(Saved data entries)
+-------+

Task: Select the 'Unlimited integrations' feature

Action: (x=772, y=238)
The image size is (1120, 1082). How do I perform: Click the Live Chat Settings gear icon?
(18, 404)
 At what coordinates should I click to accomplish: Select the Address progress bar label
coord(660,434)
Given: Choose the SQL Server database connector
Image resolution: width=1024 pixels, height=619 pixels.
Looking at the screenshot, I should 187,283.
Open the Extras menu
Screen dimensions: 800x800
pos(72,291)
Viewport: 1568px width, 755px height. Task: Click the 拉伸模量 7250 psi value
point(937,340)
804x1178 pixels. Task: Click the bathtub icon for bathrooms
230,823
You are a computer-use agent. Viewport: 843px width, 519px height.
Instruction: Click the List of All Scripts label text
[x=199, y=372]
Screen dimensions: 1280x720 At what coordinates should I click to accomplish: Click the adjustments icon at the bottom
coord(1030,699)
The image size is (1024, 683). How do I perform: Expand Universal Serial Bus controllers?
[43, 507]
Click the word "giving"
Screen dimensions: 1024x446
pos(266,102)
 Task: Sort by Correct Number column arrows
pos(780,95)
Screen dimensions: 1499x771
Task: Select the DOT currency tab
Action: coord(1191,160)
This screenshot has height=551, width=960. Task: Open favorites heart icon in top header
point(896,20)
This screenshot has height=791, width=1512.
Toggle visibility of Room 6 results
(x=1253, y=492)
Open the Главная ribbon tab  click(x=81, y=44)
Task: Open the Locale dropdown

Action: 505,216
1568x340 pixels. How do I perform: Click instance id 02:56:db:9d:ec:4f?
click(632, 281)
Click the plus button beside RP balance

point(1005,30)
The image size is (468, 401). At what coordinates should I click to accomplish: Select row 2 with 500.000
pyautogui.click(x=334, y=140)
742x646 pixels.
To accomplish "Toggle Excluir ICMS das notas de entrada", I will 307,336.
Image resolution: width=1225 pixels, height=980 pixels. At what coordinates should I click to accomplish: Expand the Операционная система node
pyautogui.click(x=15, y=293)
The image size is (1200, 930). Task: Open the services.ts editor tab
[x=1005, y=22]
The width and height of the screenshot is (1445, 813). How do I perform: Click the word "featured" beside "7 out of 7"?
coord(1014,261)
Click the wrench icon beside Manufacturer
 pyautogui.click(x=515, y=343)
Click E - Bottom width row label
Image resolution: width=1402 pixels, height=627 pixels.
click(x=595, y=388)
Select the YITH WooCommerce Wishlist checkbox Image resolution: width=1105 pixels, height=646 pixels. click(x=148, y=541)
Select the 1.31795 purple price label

+-------+

> PROBLEM: The records shown earlier should all be returned verbatim.

> RESPONSE TO THE TASK:
Task: Select the 'Unlimited integrations' feature

Action: (x=772, y=238)
The image size is (1120, 1082). How do I perform: Click the Live Chat Settings gear icon?
(18, 404)
 At what coordinates should I click to accomplish: Select the Address progress bar label
coord(660,434)
Given: Choose the SQL Server database connector
Image resolution: width=1024 pixels, height=619 pixels.
Looking at the screenshot, I should 187,283.
Open the Extras menu
Screen dimensions: 800x800
pos(72,291)
Viewport: 1568px width, 755px height. Task: Click the 拉伸模量 7250 psi value
point(937,340)
804x1178 pixels. Task: Click the bathtub icon for bathrooms
230,823
You are a computer-use agent. Viewport: 843px width, 519px height.
Instruction: Click the List of All Scripts label text
[x=199, y=372]
Screen dimensions: 1280x720 At what coordinates should I click to accomplish: Click the adjustments icon at the bottom
coord(1030,699)
The image size is (1024, 683). How do I perform: Expand Universal Serial Bus controllers?
[43, 507]
Click the word "giving"
Screen dimensions: 1024x446
pos(266,102)
 Task: Sort by Correct Number column arrows
pos(780,95)
Screen dimensions: 1499x771
Task: Select the DOT currency tab
Action: coord(1191,160)
This screenshot has height=551, width=960. Task: Open favorites heart icon in top header
point(896,20)
This screenshot has height=791, width=1512.
Toggle visibility of Room 6 results
(x=1253, y=492)
Open the Главная ribbon tab  click(x=81, y=44)
Task: Open the Locale dropdown

Action: 505,216
1568x340 pixels. How do I perform: Click instance id 02:56:db:9d:ec:4f?
click(632, 281)
Click the plus button beside RP balance

point(1005,30)
The image size is (468, 401). At what coordinates should I click to accomplish: Select row 2 with 500.000
pyautogui.click(x=334, y=140)
742x646 pixels.
To accomplish "Toggle Excluir ICMS das notas de entrada", I will 307,336.
Image resolution: width=1225 pixels, height=980 pixels. At what coordinates should I click to accomplish: Expand the Операционная система node
pyautogui.click(x=15, y=293)
The image size is (1200, 930). Task: Open the services.ts editor tab
[x=1005, y=22]
The width and height of the screenshot is (1445, 813). How do I perform: Click the word "featured" beside "7 out of 7"?
coord(1014,261)
Click the wrench icon beside Manufacturer
 pyautogui.click(x=515, y=343)
Click E - Bottom width row label
Image resolution: width=1402 pixels, height=627 pixels.
click(x=595, y=388)
Select the YITH WooCommerce Wishlist checkbox Image resolution: width=1105 pixels, height=646 pixels. click(x=148, y=541)
Select the 1.31795 purple price label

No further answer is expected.